In a plain language document, people find information faster and understand it more accurately, which can save organizations both time and money. For example, when one office of the Veterans Benefits Administration rewrote a standard letter they sent to veterans, phone calls dropped from an average of 1.5 calls for each letter sent to .27 calls.[1] But even better, more veterans applied for benefits because they understood whether they were eligible and what they needed to do. More veterans got the help they needed because VBA rewrote this one letter.

Plain language is not without its detractors, however, who believe it’s ineffective and inefficient to mandate plain language documents. For example, the Colorado Group Insurance Association, a non-profit organization within the healthcare industry, opposed HB10-1166, saying that replacing well-known language with less specific terms exposes consumers and insurers to fraud or lawsuits, and increases costs passed on to the consumers.[2]

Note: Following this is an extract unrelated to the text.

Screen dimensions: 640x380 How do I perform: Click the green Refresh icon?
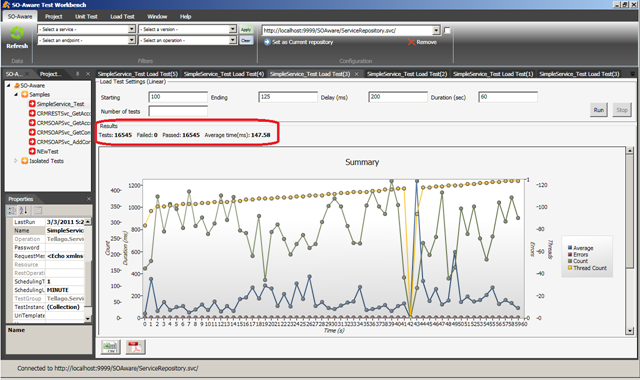17,33

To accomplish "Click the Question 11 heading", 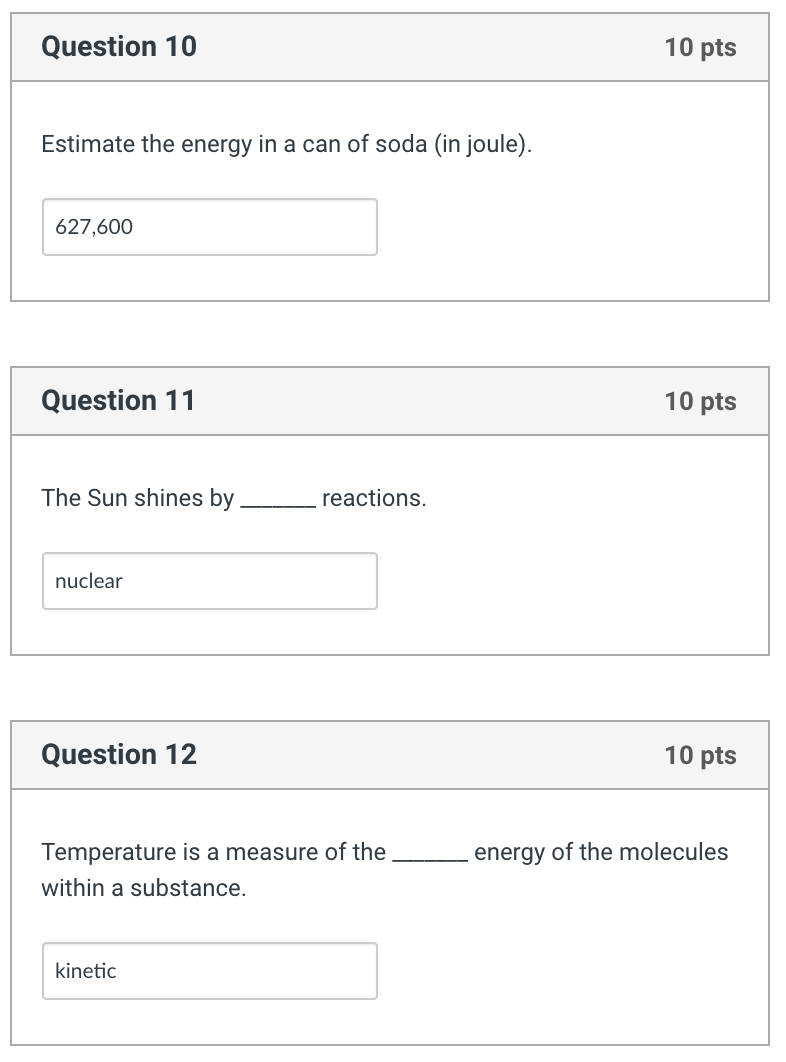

Plain language makes policy meaningful to people.

Colorado seems to be on the right track with its plain language baby steps. There is also a glimmer of revenue on the horizon for beleaguered budgets if agencies become more efficient through plain language communication. More importantly, plain language makes seemingly unintelligible policy meaningful to people, and sends a clear message about what government does, what it requires, and what services it offers. Plain language is the only policy for all citizens to have access to the vital information they need.

Till next time, I’ll be WordWatching …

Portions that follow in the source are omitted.